The International Air Transport Association (IATA) left its 2012 global airline profit forecast unchanged at USD$3 billion, masking a widening gap between regions as only North and South America saw their profit outlook improve.
The Geneva-based grouping of around 240 airlines regularly issues forecasts for an industry whose activities are seen as a barometer of indicators such as business confidence and trade.
Director General Tony Tyler told IATA’s annual meeting in Beijing that business was improving for US carriers, many of whom have been keeping a tight lid on capacity.

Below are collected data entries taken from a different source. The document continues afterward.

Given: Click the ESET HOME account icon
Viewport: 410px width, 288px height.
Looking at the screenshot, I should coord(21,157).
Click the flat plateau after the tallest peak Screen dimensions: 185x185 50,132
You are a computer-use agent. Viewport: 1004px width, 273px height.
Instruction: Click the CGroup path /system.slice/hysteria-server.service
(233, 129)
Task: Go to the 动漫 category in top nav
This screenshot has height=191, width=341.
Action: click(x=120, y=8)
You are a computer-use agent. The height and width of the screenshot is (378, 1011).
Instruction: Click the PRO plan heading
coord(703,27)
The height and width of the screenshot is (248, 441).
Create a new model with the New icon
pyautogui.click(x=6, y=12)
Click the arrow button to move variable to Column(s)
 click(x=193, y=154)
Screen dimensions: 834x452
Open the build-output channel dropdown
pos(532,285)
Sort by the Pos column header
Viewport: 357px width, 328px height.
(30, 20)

“The rest of the world is seeing reduced profitability. For European carriers, the business environment is deteriorating rapidly resulting in sizeable losses,” Tyler said.
IATA almost doubled its forecast for European airline industry losses in 2012 to USD$1.1 billion, from its previous forecast of a USD$600 million loss released in March.

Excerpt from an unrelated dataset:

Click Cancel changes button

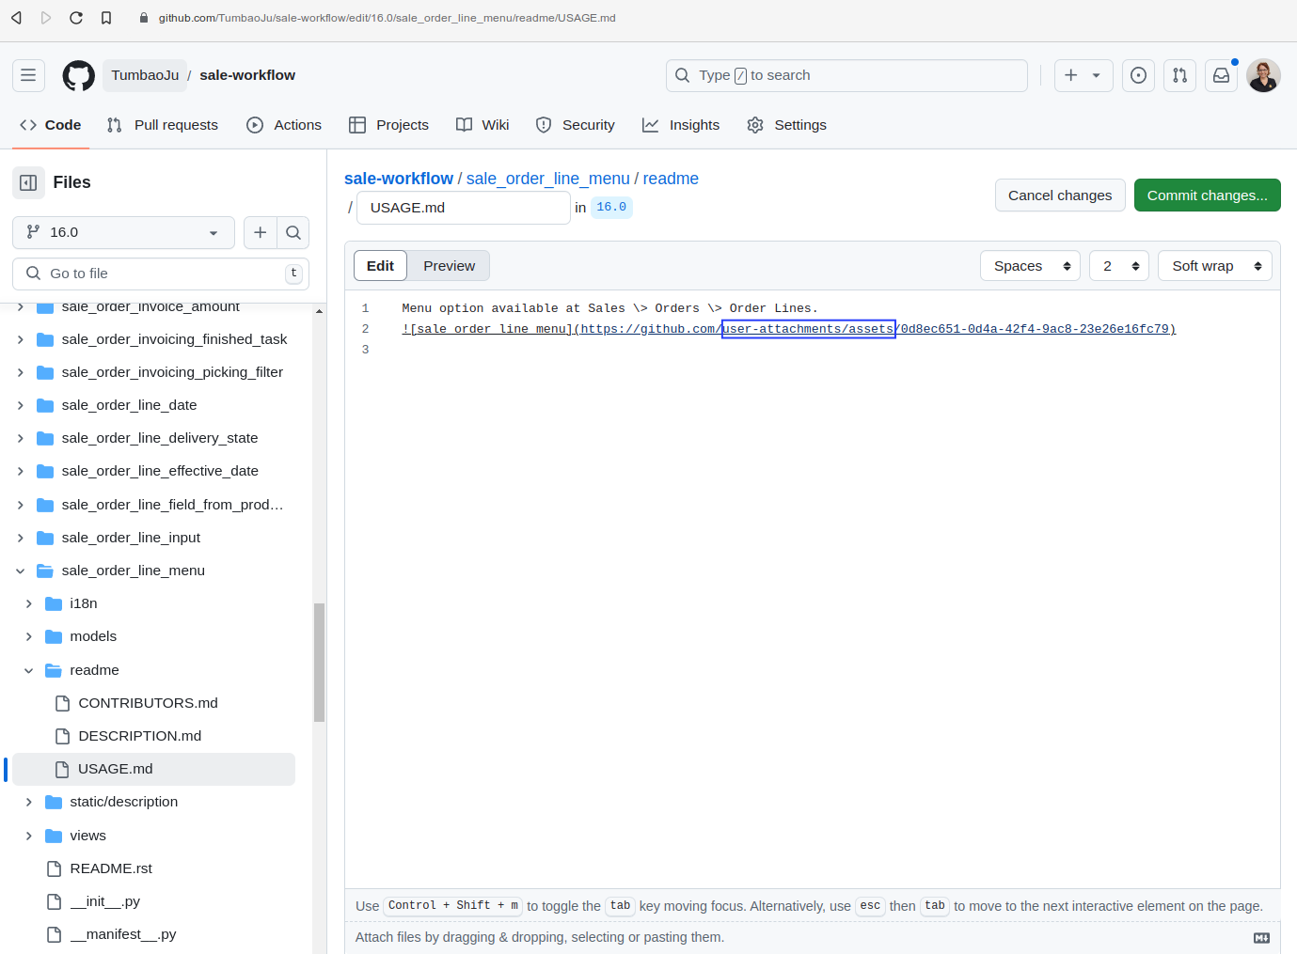(x=1060, y=195)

On the other hand, it boosted its forecast for North American industry profits, to USD$1.4 billion from a previous estimate of USD$0.9 billion.
“While the forecast is built on the market’s expectation that the sovereign debt crisis in the eurozone will intensify, the risk of more severe economic weakness in the event of a broader eurozone banking crisis could easily wipe out industry profits,” IATA said in a statement.
On the positive side for airlines, traffic has been stronger than expected and the cost of fuel has fallen, while cargo traffic shows signs of bottoming out from a two-year slump.
In the United States, planes are flying virtually full, which although uncomfortable for passengers has pushed up fares.
The eurozone, however, stands in the way of wider growth, Tyler said.
Airline industry profits have roughly halved for two years in a row after peaking at USD$15.8 billion in 2010. Last year they stood at USD$7.9 billion, according to IATA.
The forecast equates to a profit margin of 0.5 percent, a level the industry warns could easily evaporate in the event of a new upset.